§ The request: Can you return every one of the items below word for word, with nothing changed?

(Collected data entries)
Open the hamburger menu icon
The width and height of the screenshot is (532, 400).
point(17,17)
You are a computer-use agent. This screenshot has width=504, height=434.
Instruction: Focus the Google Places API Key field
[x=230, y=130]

§ Response to the exercise:
Open the hamburger menu icon
The width and height of the screenshot is (532, 400).
point(17,17)
You are a computer-use agent. This screenshot has width=504, height=434.
Instruction: Focus the Google Places API Key field
[x=230, y=130]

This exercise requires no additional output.